The one on the end is new, and I will be adding more plants soon. It's the home of my new "rescue"!


----------



## Romad (Jun 28, 2009)

I share the same view with you  Isn't it great?

Nice job on the tanks :thumbsup:


----------



## Adnamac (Apr 18, 2013)

So pretty!


----------



## MattsBettas (Dec 18, 2012)

I love waking up to my fishies! The fact that my fishroom is my bedroom has a lot of disadvantages, but the fact that I get to see them so much and listen to the flowing water is not a disadvantage at all lol. I love your tanks, you must have some very happy fish!


----------



## rmarkham (Oct 4, 2012)

MattsBettas said:


> I love waking up to my fishies! The fact that my fishroom is my bedroom has a lot of disadvantages, but the fact that I get to see them so much and listen to the flowing water is not a disadvantage at all lol. I love your tanks, you must have some very happy fish!


Thanks!

Yeah... my biggest disadvantage is that I get up about an hour before my BF for work, and if I want to do any maintenance at that time I can't.. 



And thanks everyone!!!!


----------



## paris38 (Oct 12, 2012)

They are very pretty I wish I could be that successful!


----------



## crowntaillove3 (Dec 26, 2012)

They look great! I, too like to wake up to my fish. If I sleep on my back or side, I wake up to see my 15 gallon NPT. If I sleep on my stomach, I wake up to see one of my 2.5 NPTs. (soon to be planted!) What is the light green one in the front of the tank farthest to the right?


----------



## rmarkham (Oct 4, 2012)

I'm terrible with right and left, but assuming you're referring to the emptyish one, it's dwarf pennywort!


----------



## gorillakev (Feb 21, 2013)

Wow. Very nice..I like.....what aquarium kits are those


----------



## bettacrazygirl86 (Jan 21, 2013)

Those look really nice!


----------



## rmarkham (Oct 4, 2012)

gorillakev said:


> Wow. Very nice..I like.....what aquarium kits are those


Aqueon mini bows, 5 gallons. I'm using a different bulb but it's a nice little tank.


----------



## Deanna01 (Apr 22, 2013)

They're beautiful! Really great job!


----------



## Nothingness (Oct 11, 2012)

rmarkham said:


> I'm terrible with right and left, but assuming you're referring to the emptyish one, it's dwarf pennywort!

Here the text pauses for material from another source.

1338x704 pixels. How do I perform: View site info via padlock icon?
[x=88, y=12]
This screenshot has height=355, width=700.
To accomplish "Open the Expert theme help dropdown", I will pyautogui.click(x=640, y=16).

look at the back of your hands with your thumb sticking out to the side. The one the looks like a L is you left hand ;-)


----------



## lilyth88 (Mar 15, 2012)

rmarkham said:


> I'm terrible with right and left, but assuming you're referring to the emptyish one, it's dwarf pennywort!


Hold up your hands in front of your face, fingers extended. The one that makes an L shape with your index finger and thumb is your left hand.

Oops, guess someone else said this already.


----------



## Rilly10 (Apr 1, 2013)

Very nice! Great job!


----------



## Picasso84 (Feb 11, 2013)

I LOVE your tanks!!  They are beautiful! How are u able to grow the plants with the reddish tinge, and the ones w/ the purple-ish tinge to them? I thought u had to have 'high light' to grow these types? I like them very much!


----------



## rmarkham (Oct 4, 2012)

Picasso84 said:


> I LOVE your tanks!!  They are beautiful! How are u able to grow the plants with the reddish tinge, and the ones w/ the purple-ish tinge to them? I thought u had to have 'high light' to grow these types? I like them very much!




Magic!

No seriously though I have no idea... I do use this bulb in all my tanks :
http://www.petsupplies.com/item/zoo...ode=GPPETSUP&gclid=CJKdnvTFgrcCFYYw4Aodi0kA9g


----------



## XxxXnoodleXxxX (Dec 1, 2012)

I'm very very jealous. I want potted tanks something fierce. 
You should let me help you name your rescue!


----------



## rmarkham (Oct 4, 2012)

XxxXnoodleXxxX said:


> I'm very very jealous. I want potted tanks something fierce.
> You should let me help you name your rescue!


You're welcome to help! I'm thinking a quirky name.. possibly food related, but he needs a title.. Like Sir, Mr. Esquire, Dr. etc. 

he's so full of life! I think I see fin regrowth on his fins as well!


----------



## tilli94 (Nov 30, 2012)

< sooo jealous  can't wait til I have the space and money for more tanks


----------